▶ Source records
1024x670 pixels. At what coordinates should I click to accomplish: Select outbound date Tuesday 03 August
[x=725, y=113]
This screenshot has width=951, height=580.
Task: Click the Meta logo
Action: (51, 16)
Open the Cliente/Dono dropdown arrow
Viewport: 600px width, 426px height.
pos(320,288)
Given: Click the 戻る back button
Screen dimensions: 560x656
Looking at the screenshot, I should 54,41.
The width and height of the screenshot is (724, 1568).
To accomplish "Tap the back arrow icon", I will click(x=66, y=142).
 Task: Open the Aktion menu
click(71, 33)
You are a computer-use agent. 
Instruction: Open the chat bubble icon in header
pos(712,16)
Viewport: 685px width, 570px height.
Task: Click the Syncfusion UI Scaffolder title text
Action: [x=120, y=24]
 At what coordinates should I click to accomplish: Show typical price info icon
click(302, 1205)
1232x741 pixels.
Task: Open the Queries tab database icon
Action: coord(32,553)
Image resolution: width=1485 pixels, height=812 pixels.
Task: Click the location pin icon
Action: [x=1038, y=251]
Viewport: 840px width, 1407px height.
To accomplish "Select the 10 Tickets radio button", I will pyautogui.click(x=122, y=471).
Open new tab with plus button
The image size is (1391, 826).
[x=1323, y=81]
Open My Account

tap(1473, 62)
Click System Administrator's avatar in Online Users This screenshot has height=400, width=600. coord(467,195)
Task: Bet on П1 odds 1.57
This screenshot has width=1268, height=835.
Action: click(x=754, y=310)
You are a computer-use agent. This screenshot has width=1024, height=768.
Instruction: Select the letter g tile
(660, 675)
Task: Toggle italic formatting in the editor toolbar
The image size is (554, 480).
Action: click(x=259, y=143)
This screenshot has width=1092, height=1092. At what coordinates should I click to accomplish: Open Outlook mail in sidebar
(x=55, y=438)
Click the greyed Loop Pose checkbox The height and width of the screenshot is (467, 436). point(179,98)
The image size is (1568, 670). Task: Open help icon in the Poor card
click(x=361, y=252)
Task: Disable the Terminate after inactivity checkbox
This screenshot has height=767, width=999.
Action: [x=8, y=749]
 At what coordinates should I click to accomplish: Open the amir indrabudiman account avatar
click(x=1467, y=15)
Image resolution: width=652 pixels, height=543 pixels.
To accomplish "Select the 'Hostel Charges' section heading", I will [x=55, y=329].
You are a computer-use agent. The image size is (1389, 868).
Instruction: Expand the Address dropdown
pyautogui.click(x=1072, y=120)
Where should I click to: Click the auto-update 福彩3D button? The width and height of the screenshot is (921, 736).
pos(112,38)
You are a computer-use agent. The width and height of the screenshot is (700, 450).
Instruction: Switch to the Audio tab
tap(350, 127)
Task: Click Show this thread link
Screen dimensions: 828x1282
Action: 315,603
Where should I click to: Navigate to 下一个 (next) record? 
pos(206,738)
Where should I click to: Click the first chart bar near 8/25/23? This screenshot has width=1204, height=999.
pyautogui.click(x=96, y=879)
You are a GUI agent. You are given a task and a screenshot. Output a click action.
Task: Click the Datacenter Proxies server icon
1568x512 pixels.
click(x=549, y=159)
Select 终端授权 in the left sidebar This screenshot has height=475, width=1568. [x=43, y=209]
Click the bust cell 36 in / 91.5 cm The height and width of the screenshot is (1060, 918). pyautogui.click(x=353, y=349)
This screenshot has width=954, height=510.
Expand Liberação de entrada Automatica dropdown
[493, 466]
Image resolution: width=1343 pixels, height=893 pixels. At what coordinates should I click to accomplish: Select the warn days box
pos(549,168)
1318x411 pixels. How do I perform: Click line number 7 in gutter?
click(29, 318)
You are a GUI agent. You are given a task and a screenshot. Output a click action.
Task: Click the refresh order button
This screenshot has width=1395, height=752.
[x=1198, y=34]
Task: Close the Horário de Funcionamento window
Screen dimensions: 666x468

▶ Exercise
Each line in the material above should be repeated exactly.

▶ Solved exercise
1024x670 pixels. At what coordinates should I click to accomplish: Select outbound date Tuesday 03 August
[x=725, y=113]
This screenshot has width=951, height=580.
Task: Click the Meta logo
Action: (51, 16)
Open the Cliente/Dono dropdown arrow
Viewport: 600px width, 426px height.
pos(320,288)
Given: Click the 戻る back button
Screen dimensions: 560x656
Looking at the screenshot, I should 54,41.
The width and height of the screenshot is (724, 1568).
To accomplish "Tap the back arrow icon", I will click(x=66, y=142).
 Task: Open the Aktion menu
click(71, 33)
You are a computer-use agent. 
Instruction: Open the chat bubble icon in header
pos(712,16)
Viewport: 685px width, 570px height.
Task: Click the Syncfusion UI Scaffolder title text
Action: [x=120, y=24]
 At what coordinates should I click to accomplish: Show typical price info icon
click(302, 1205)
1232x741 pixels.
Task: Open the Queries tab database icon
Action: coord(32,553)
Image resolution: width=1485 pixels, height=812 pixels.
Task: Click the location pin icon
Action: [x=1038, y=251]
Viewport: 840px width, 1407px height.
To accomplish "Select the 10 Tickets radio button", I will pyautogui.click(x=122, y=471).
Open new tab with plus button
The image size is (1391, 826).
[x=1323, y=81]
Open My Account

tap(1473, 62)
Click System Administrator's avatar in Online Users This screenshot has height=400, width=600. coord(467,195)
Task: Bet on П1 odds 1.57
This screenshot has width=1268, height=835.
Action: click(x=754, y=310)
You are a computer-use agent. This screenshot has width=1024, height=768.
Instruction: Select the letter g tile
(660, 675)
Task: Toggle italic formatting in the editor toolbar
The image size is (554, 480).
Action: click(x=259, y=143)
This screenshot has width=1092, height=1092. At what coordinates should I click to accomplish: Open Outlook mail in sidebar
(x=55, y=438)
Click the greyed Loop Pose checkbox The height and width of the screenshot is (467, 436). point(179,98)
The image size is (1568, 670). Task: Open help icon in the Poor card
click(x=361, y=252)
Task: Disable the Terminate after inactivity checkbox
This screenshot has height=767, width=999.
Action: [x=8, y=749]
 At what coordinates should I click to accomplish: Open the amir indrabudiman account avatar
click(x=1467, y=15)
Image resolution: width=652 pixels, height=543 pixels.
To accomplish "Select the 'Hostel Charges' section heading", I will [x=55, y=329].
You are a computer-use agent. The image size is (1389, 868).
Instruction: Expand the Address dropdown
pyautogui.click(x=1072, y=120)
Where should I click to: Click the auto-update 福彩3D button? The width and height of the screenshot is (921, 736).
pos(112,38)
You are a computer-use agent. The width and height of the screenshot is (700, 450).
Instruction: Switch to the Audio tab
tap(350, 127)
Task: Click Show this thread link
Screen dimensions: 828x1282
Action: 315,603
Where should I click to: Navigate to 下一个 (next) record? 
pos(206,738)
Where should I click to: Click the first chart bar near 8/25/23? This screenshot has width=1204, height=999.
pyautogui.click(x=96, y=879)
You are a GUI agent. You are given a task and a screenshot. Output a click action.
Task: Click the Datacenter Proxies server icon
1568x512 pixels.
click(x=549, y=159)
Select 终端授权 in the left sidebar This screenshot has height=475, width=1568. [x=43, y=209]
Click the bust cell 36 in / 91.5 cm The height and width of the screenshot is (1060, 918). pyautogui.click(x=353, y=349)
This screenshot has width=954, height=510.
Expand Liberação de entrada Automatica dropdown
[493, 466]
Image resolution: width=1343 pixels, height=893 pixels. At what coordinates should I click to accomplish: Select the warn days box
pos(549,168)
1318x411 pixels. How do I perform: Click line number 7 in gutter?
click(29, 318)
You are a GUI agent. You are given a task and a screenshot. Output a click action.
Task: Click the refresh order button
This screenshot has width=1395, height=752.
[x=1198, y=34]
Task: Close the Horário de Funcionamento window
Screen dimensions: 666x468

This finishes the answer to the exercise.